Laboratory of Emerging Infectious Diseases, Department of Frontier Veterinary Science, Faculty of Agriculture, Kagoshima University, 1-21-24 Korimoto, Kagoshima, 890-0065, Japan.
In Vitro Cell Dev Biol Anim. 2010 Jun;46(6):560-5. doi: 10.1007/s11626-009-9271-9. Epub 2010 Feb 5.

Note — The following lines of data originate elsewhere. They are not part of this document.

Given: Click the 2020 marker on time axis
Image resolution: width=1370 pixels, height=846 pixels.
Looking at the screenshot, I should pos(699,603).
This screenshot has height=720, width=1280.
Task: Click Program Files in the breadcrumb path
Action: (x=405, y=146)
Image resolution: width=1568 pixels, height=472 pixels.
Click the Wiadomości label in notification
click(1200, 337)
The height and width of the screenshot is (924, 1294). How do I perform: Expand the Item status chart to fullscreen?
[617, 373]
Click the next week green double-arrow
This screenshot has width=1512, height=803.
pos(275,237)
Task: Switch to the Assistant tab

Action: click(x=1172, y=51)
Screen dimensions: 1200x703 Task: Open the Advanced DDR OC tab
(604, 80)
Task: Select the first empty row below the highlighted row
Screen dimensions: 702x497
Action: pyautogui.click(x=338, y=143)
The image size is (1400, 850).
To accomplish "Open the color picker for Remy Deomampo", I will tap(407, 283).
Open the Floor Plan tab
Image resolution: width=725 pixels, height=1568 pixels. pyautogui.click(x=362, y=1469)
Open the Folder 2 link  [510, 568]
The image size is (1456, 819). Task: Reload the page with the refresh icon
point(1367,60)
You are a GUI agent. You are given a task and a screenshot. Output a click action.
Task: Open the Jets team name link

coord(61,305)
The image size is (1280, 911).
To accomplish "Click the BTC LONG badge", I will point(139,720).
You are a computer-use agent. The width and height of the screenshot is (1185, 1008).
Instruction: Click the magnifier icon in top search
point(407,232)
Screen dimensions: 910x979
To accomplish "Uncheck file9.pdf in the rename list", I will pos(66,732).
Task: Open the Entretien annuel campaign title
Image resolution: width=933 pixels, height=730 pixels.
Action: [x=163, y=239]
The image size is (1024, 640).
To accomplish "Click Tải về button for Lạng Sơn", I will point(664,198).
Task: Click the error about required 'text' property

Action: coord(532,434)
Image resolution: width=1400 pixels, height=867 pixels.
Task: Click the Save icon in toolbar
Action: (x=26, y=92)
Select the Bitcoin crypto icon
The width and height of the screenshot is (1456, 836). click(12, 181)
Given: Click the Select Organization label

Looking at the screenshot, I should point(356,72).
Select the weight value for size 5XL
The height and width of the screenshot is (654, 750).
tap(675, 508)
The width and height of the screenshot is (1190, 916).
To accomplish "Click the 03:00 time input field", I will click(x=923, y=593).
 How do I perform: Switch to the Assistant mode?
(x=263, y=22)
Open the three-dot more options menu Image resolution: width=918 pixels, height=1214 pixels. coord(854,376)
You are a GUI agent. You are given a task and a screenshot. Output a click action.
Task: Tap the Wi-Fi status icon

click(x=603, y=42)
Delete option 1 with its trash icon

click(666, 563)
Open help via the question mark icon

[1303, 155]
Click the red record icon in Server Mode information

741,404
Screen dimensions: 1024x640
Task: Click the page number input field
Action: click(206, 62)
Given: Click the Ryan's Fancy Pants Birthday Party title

Human defensins play a fundamental role in the initiation of innate immune responses to some microbial pathogens. In this paper, we show that human alpha-defensin-5 displays a parasiticidal role against Toxoplasma gondii, the causative agent of toxoplasmosis. Exposure of the tachyzoite form of T. gondii to defensin induced aggregation and significantly reduced parasite viability in a concentration-dependent peptide. Pre-incubation of tachyzoites with human alpha-defensin-5 followed by exposure to a mouse embryonal cell line (NIH/3T3) significantly reduced T. gondii infection in these cells. Thus, human alpha-defensin-5 is an innate immune molecule that causes severe toxocity to T. gondii and plays an important role in reducing cellular infection. This is the first report showing that human alpha-defensin-5 causes aggregation, leading to Toxoplasma destruction.
人防御素在先天免疫反应对一些微生物病原体的启动中发挥着基本作用。在本文中,我们表明人α-防御素-5对弓形虫,即弓形体病的病原体具有寄生杀伤作用。防御素诱导的速殖子形式的弓形体聚集,并显著降低寄生虫活力在浓度依赖性肽。速殖子与人α-防御素-5孵育后再暴露于小鼠胚胎成纤维细胞系(NIH/3T3)中,可显著降低这些细胞中的弓形虫感染。因此,人α-防御素-5是一种先天免疫分子,它对弓形虫有严重的毒性作用,并在减少细胞感染方面起着重要作用。这是第一个报道表明人α-防御素-5引起聚集,导致弓形体破坏。